Why Audiobooks Are Dominating in 2026

and what i think you should actually be listening to right now

🎧 Audiobooks ✍️ Goodread Editor 📅 May 2, 2026 ⏱️ 9 min read
🎧 audiobook revenue hit a new record in 2026 and the genre that is growing fastest might surprise you
Why Audiobooks Are Dominating in 2026

i want to start by saying that i used to be one of those people who insisted that audiobooks did not count as reading. i held that position for longer than i should have and i was wrong about it. reading with your eyes and listening with your ears are different experiences but they are both genuinely engaging with a book and anyone who tells you otherwise is being a snob about something that does not deserve snobbery.

i mention this because i think a lot of people who have not tried audiobooks seriously are in the same place i used to be. they think of it as the lazy option or the option for people who do not have time for real reading. but the numbers for 2026 make a pretty compelling case that something more interesting than laziness is driving this growth. audiobook revenue has broken records again this year. the number of new titles released in audio has gone up significantly. and some of the most talked about releases of the year have been audio-first or audio-native projects that were built for listening from the start.

so i want to talk about why this is happening and what i think is genuinely worth listening to right now. not just the bestseller list but the audiobooks where the format is actually doing something that the printed page cannot quite replicate.

📈
Growth
Record revenue for audiobooks in 2026
🎙️
New titles
More audio releases than any previous year
🏆
Top genre
Romance and thriller leading growth
👥
Listeners
Over 35 percent of adults listen monthly
📱
How they listen
Mostly phone while doing other things
🌍
Where growth is
South Asia and Africa growing fastest

the thing about a great audiobook narrator is that they do not read a book to you. they perform it. and a performance of a book you love is its own kind of thing entirely.

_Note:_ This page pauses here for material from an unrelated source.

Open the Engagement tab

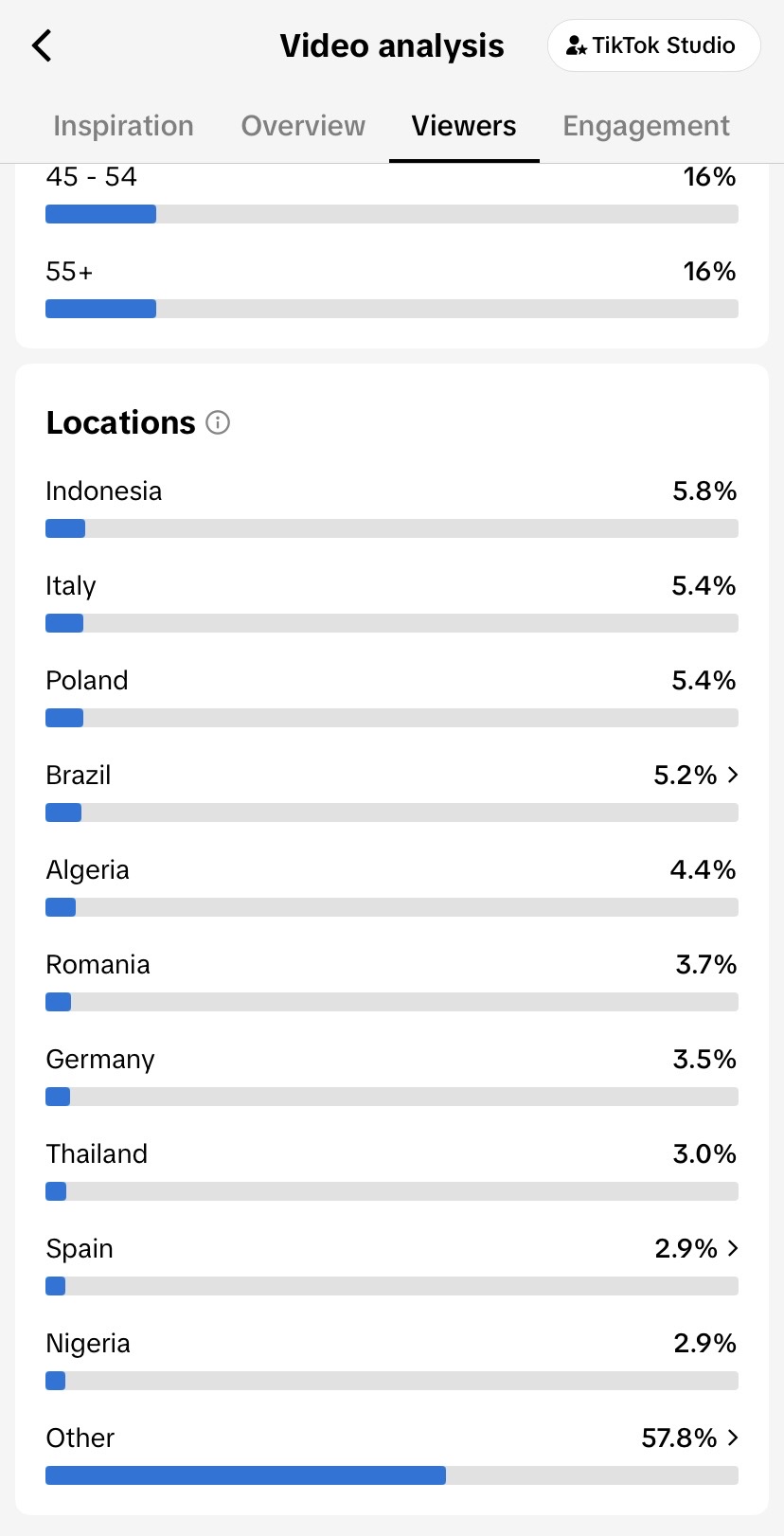click(x=646, y=126)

what changed my mind about audiobooks after years of being dismissive of them
14yr
consecutive years of audiobook revenue growth in the US market alone
67K+
new audiobook titles produced in 2025, up from 44K in 2020
1 in 3
adults in the UK and US now listens to at least one audiobook per year
8hrs
average time a listener spends with audiobooks per week in 2026

📊 Why This Is Happening Right Now

the growth is real but the reasons behind it are more interesting than just "people are busy." here is what i actually think is driving it.

1

phones made audiobooks genuinely frictionless

before smartphones audiobooks were a hassle. CDs you had to carry around. downloaded files you had to manage and transfer and keep track of. the experience was clunky enough that only dedicated listeners bothered. now a single app on your phone gives you instant access to hundreds of thousands of titles and you can pick up exactly where you left off whether you are on your morning walk or washing up after dinner. that friction reduction is not a small thing. it is probably the biggest single factor in why audiobooks went from a niche product to a mainstream habit within about ten years.
2

people found time they did not know they had

one of the most common things i hear from people who got into audiobooks is some version of "i do not have time to read but i commute for an hour each way." that hour each way is two hours a day. at average audiobook listening speeds that is roughly one book every two weeks without changing anything about your life except what you put in your ears on the train. the same logic applies to gym time cooking cleaning long drives anything where your eyes and hands are occupied but your brain has spare capacity. audiobooks found all that dead time and turned it into reading time and once people discovered that they did not want to go back.
3

the quality of narration has gone up enormously

this one gets talked about less but i think it matters a lot. ten or fifteen years ago a lot of audiobooks were narrated by whoever was cheapest or most available and the results ranged from fine to genuinely unpleasant to listen to. that has changed. publishers are now investing properly in narration and there is a generation of professional audiobook narrators who are genuinely excellent at what they do. some of them are better known in certain reading communities than many authors. a great narrator does not just read the words correctly. they understand the rhythm and the emotional arc of a book and they shape the performance around it. when that works well you get something that a printed book simply cannot give you.
4

certain genres are discovering that audio is their natural home

romance has always done well in audio for reasons that feel obvious in retrospect. the intimacy of having someone's voice in your ear telling you a love story is a different experience from reading the same story on a page and for a lot of readers it is a better one. thriller and crime fiction also translate brilliantly because the pacing is driven by dialogue and tension and a good narrator can push both of those things in ways the text alone cannot. horror is becoming one of the fastest growing audio genres for similar reasons. there is something genuinely unsettling about a horror story told in a quiet voice directly into your ears in the dark that no printed book has quite replicated.
5

accessibility brought in readers that print had been leaving out

this is the part of the audiobook story that i think is most genuinely important and gets the least attention in conversations about the market. for people with dyslexia, visual impairments, ADHD, or any of a dozen other conditions that make sustained silent reading difficult, audiobooks are not a secondary option. they are the primary one. the growth of the audiobook market has brought a huge number of readers into book culture who had largely been excluded from it by the assumption that books meant printed pages. that is not a minor footnote. that is a meaningful expansion of who gets to be a reader and i think the industry should be more openly proud of it than it tends to be.
audiobooks did not make reading easier. they made it possible for people whose lives or bodies make traditional reading difficult. that is a much more important thing than a convenience upgrade.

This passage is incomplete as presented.